Era uma vez um rapaz e uma rapariga um pouco mais velhos do que tu que namoravam com muita força, com muita pressa, mas que eram horrivelmente ciumentos um do outro, Beatriz e Alberto de seus nomes. Um dia a Beatriz, meio envergonhada, veio chorar no meu ombro porque o namorado não a deixava em paz, estava constantemente a ir ao seu correio electrónico, ao telemóvel, à pasta, à procura de segredos.
É altura para te perguntar, primeiro, o que o Alberto faz, é bonito ou feio?
- Bem, lá estás tu outra vez com aquela história da flor e de Kant considerar moral apenas o comportamento que pode ser universalizado, feito por toda a gente. E o que conseguiste, avô, foi eu não levar a flor à minha mãe. Foi uma bela partida que me pregaste mas aprendi de uma vez por todas o que também já aprendi com a professora de Filosofia para crianças, que é o mito da caverna, de Platão, ou as sombras chinesas, as sombras que conseguimos projectar, com a mão, numa parede como se fosse por exemplo a cabeça de uma avestruz a abrir e a fechar o bico. Todos na classe dissemos sem hesitação que era a cabeça de uma avestruz, e afinal era a professora que dobrava a mão à frente de uma lâmpada e divertia-se a afastar os dedos estendidos... Ficámos todos envergonhados com a nossa certeza, mas a partir dessa altura, quando eu vejo, ouço, cheiro qualquer coisa, sei que o que eu sinto é apenas uma sombra, a parte que se vê do iceberg.
- Podemos voltar agora à Beatriz e ao Alberto. O que é que tu achas?
- Com franqueza, avô, por favor não ofendas a minha inteligência...
É claro que é muito feio o Alberto ir às escondidas tentar saber se a Beatriz tinha outro namorado. Ele é o único responsável pelo que faz. Não sei como é que a Beatriz suporta isso.
- Suporta pessimamente.
O que acontece é que a Beatriz é uma linda rapariga, amorosa, gosta mesmo muito do Alberto, só que está numa idade em que adora abonecar-se e quando passa na rua delicia-se a reparar no olhar dos rapazes.
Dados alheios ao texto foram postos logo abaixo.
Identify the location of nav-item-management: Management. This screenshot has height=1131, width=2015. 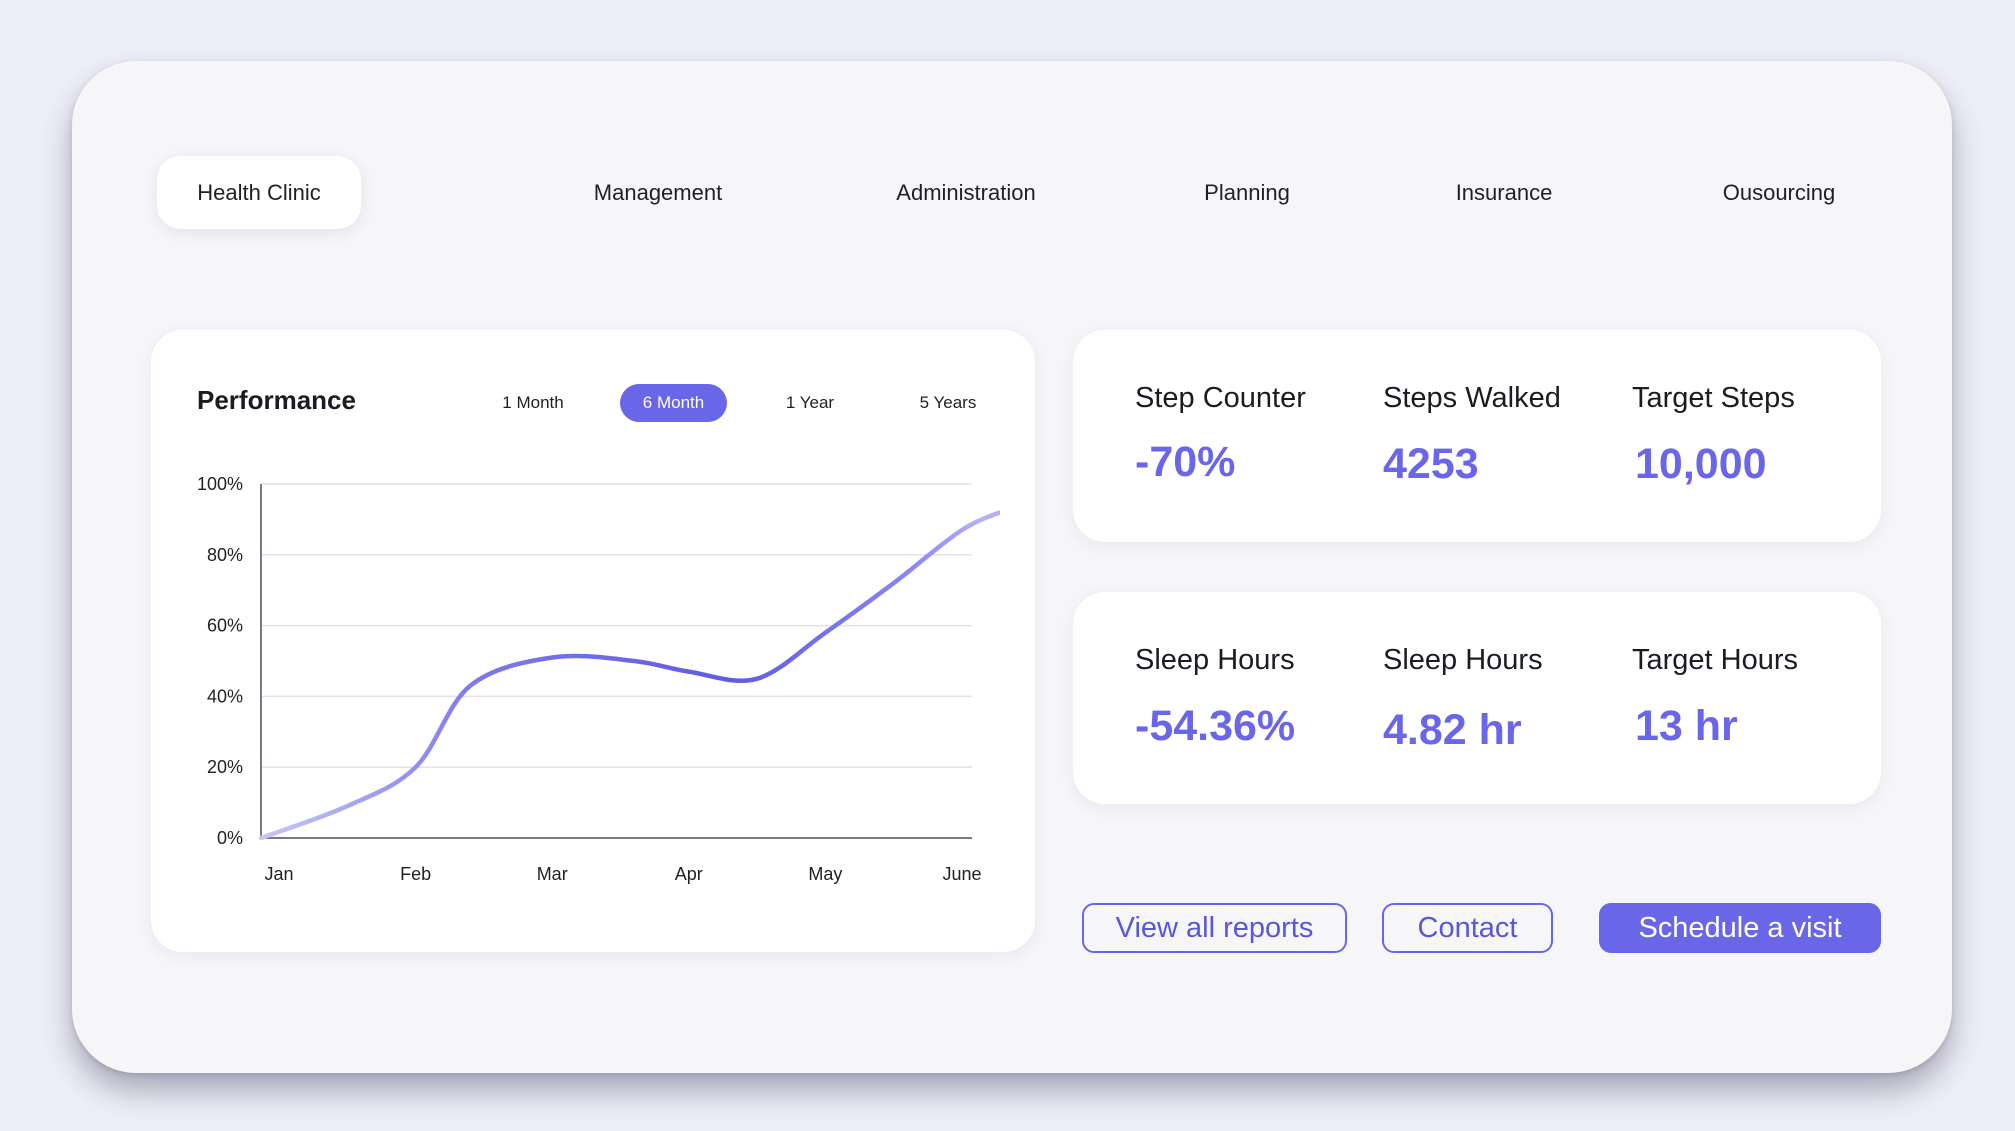
(658, 192).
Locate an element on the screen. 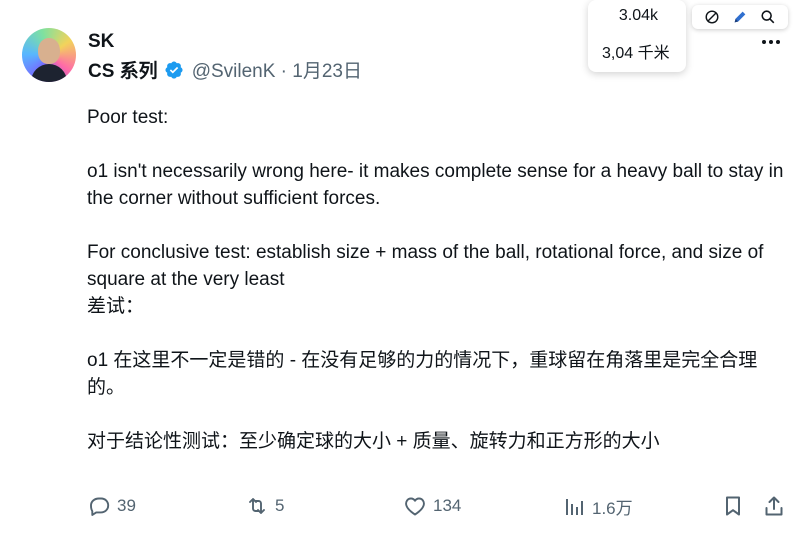 The width and height of the screenshot is (809, 538). action-bar: 39 5 134 1.6万 is located at coordinates (437, 509).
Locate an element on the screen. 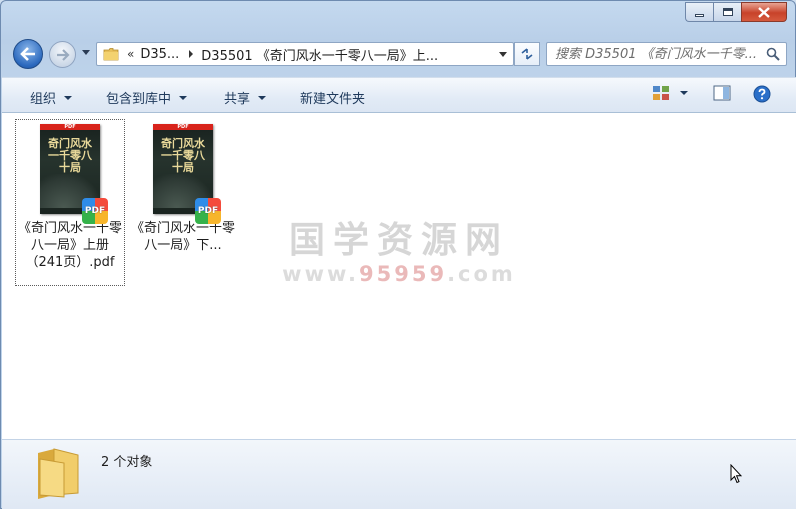 The image size is (796, 509). back-button is located at coordinates (28, 54).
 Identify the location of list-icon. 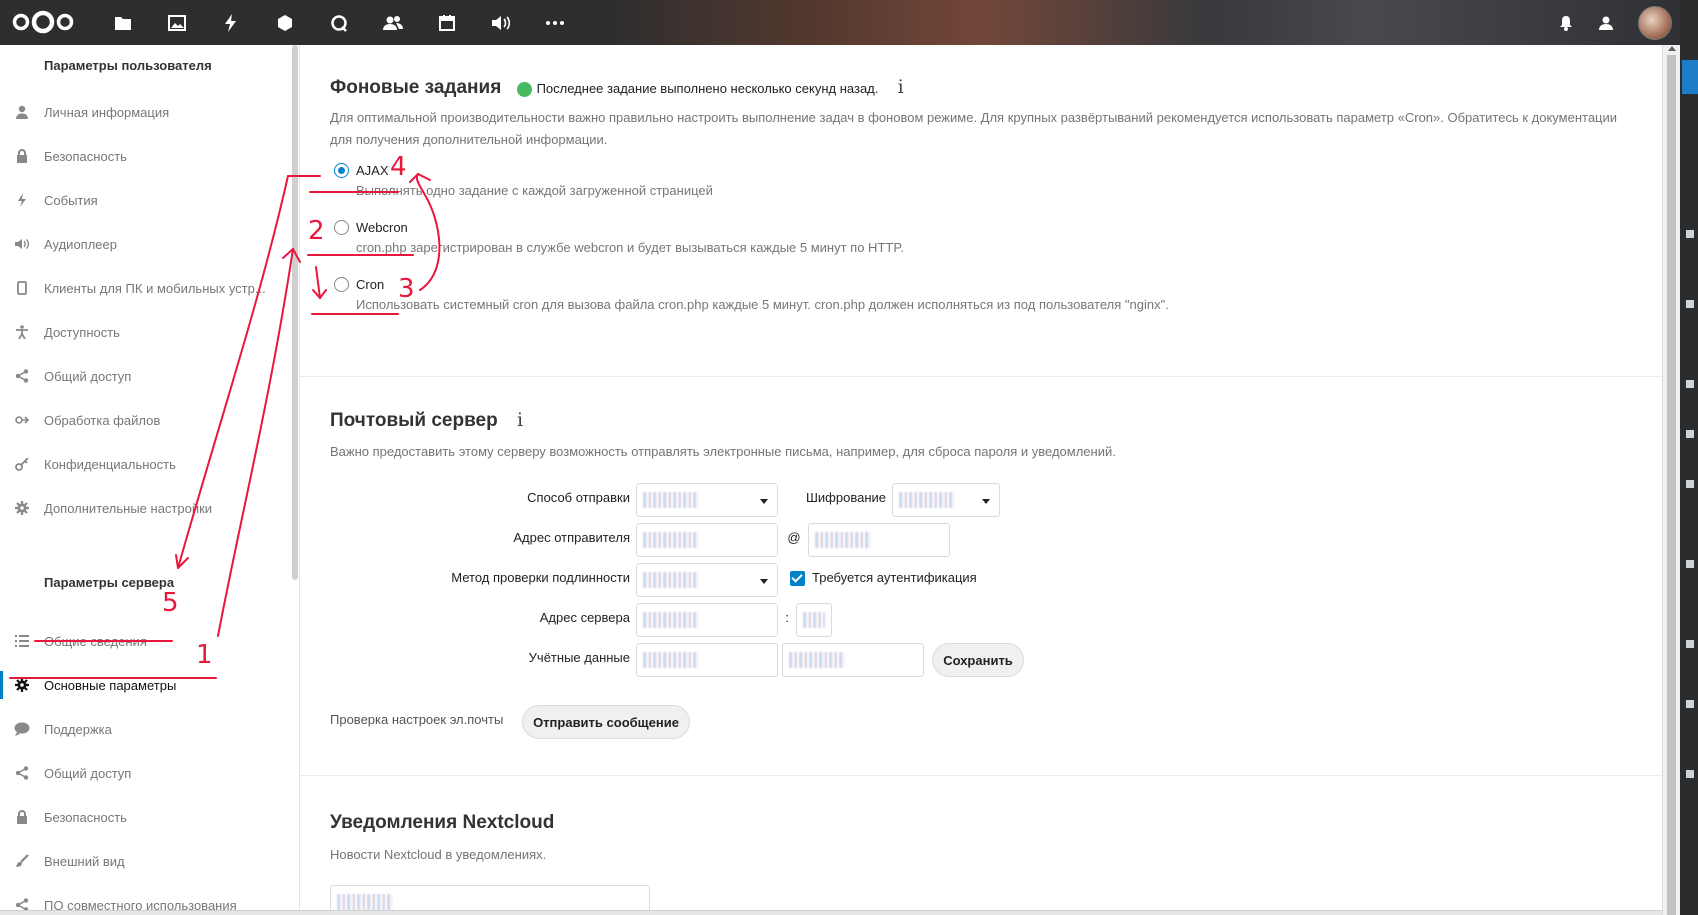
(22, 641).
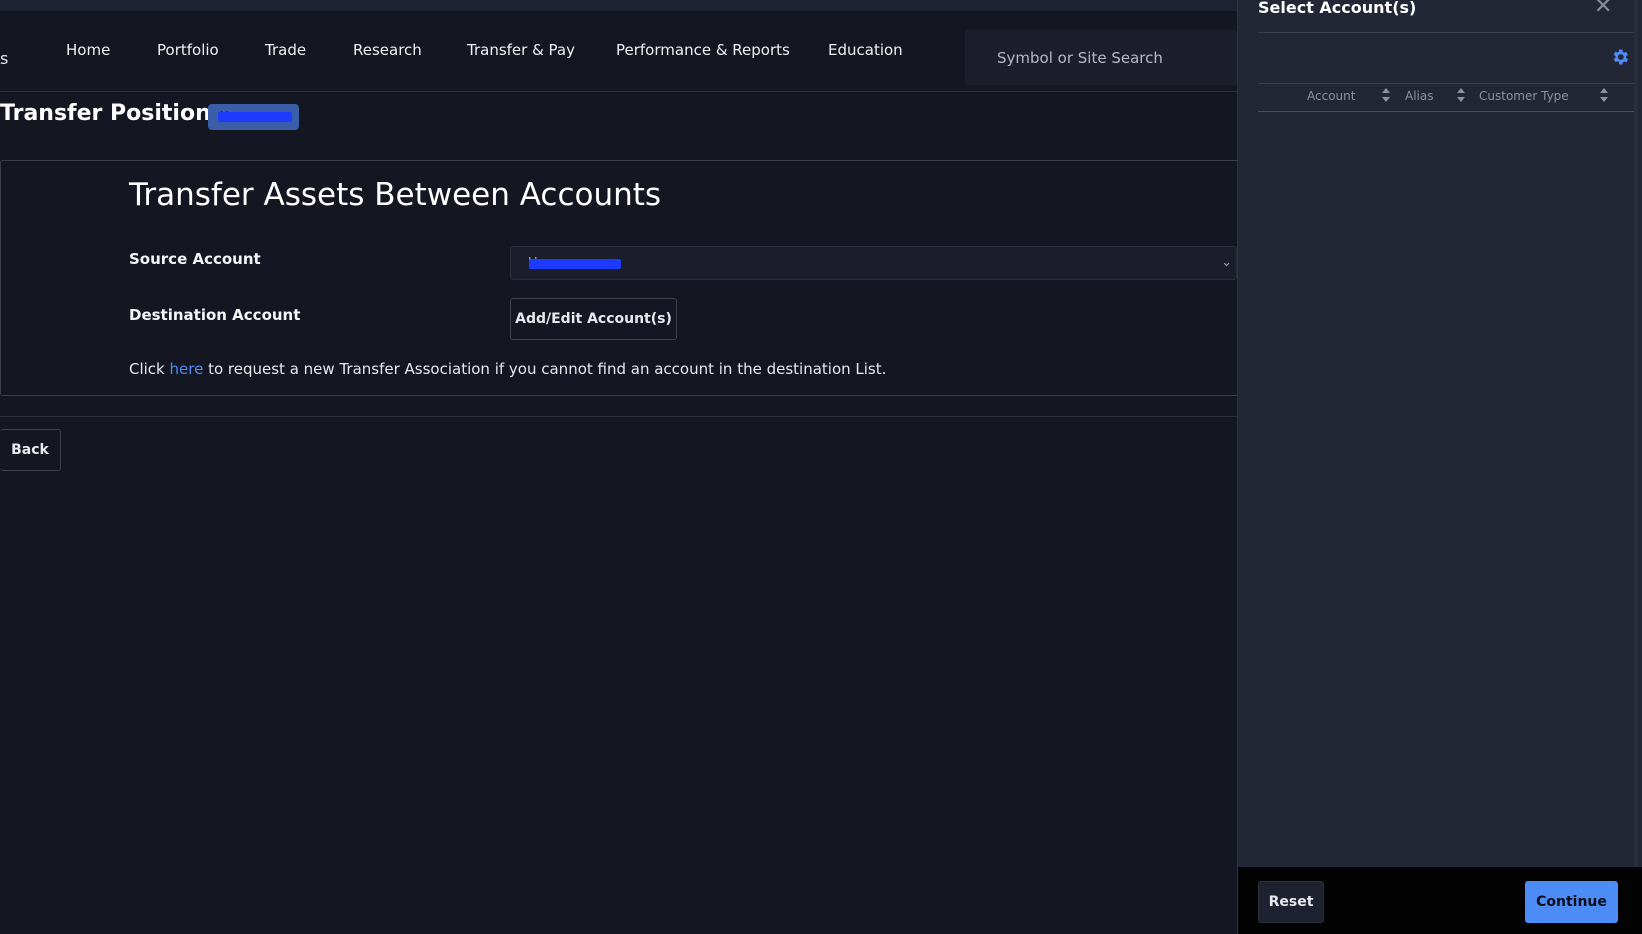  What do you see at coordinates (4, 58) in the screenshot?
I see `nav-logo-fragment: s` at bounding box center [4, 58].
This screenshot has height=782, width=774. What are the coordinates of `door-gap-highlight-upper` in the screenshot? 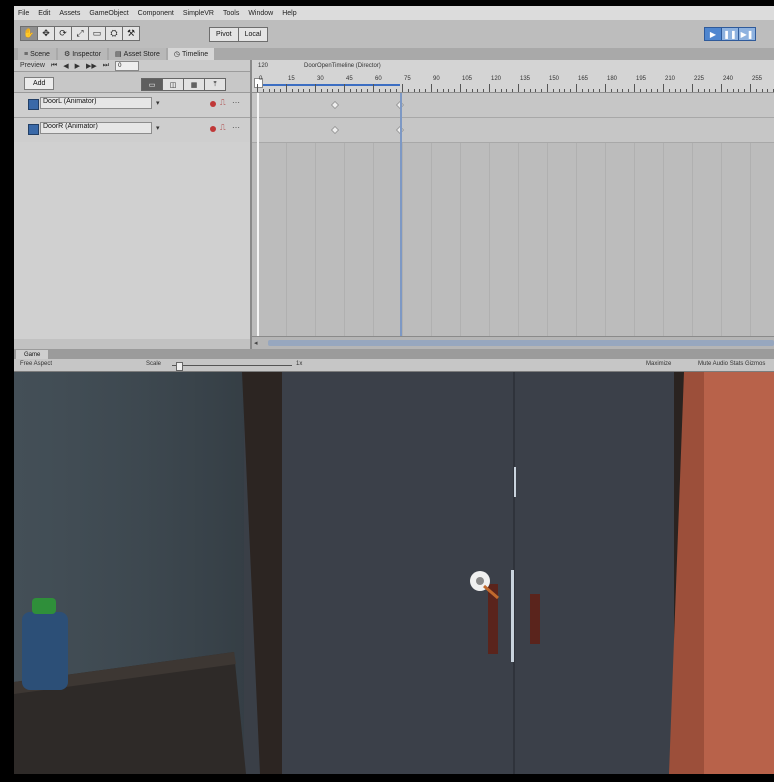 It's located at (515, 482).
E então, não é normal? Não é bom ver uma rapariga ou um rapaz bonitos, era só o que faltava! E se não são bonitos, tão bonitos como gostariam, só têm uma hipótese. Descobrir e tirar partido do que têm... Imagina que eu já tenho visto rapazes e raparigas que, se olharmos bem, não têm gracinha nenhuma. Ou é a boca pequena ou grande demais, com o peito é a mesma coisa, enfim não há paciência. Mas o que é engraçado é que há pessoas que
podem não dever nada à Natureza mas que encontram o seu tipo certo.
- Não me digas, avô, que é como aquela expressão “mais vale cair em graça do que ser engraçado”... E se calhar a Beatriz é mesmo uma gracinha.
- Ora bem, é por essas e por outras que o Alberto faz aquelas tristes figuras. É claro que é feio espiar o telemóvel ou a pasta da namorada, mas se calhar ele não é santo e é ela talvez que lhe cria macaquinhos no sótão e o deixa completamente desassossegado. Apesar de não ter dúvida que a Beatriz gosta muito dele.
- Ena, avô, deste uma cambalhota completa ao caso.
- Pois, mas mais uma vez deixaste o pensamento dialéctico de que já falámos no bolso, em vez de o teres sempre a jeito.
- Já agora gostava de saber como é que a história acabou.
- Como se diz na minha terra: “a falar é que a gente se entende”. E foi conversando com os dois que eles puderam compreender que nem a Beatriz era uma vaidosa nem o Alberto era tão ciumento como parecia. Eles estavam era, e continuam, perdidinhos um pelo outro. - Não há nada como um fim cor-de-rosa ou, tout est bien qui finit bien.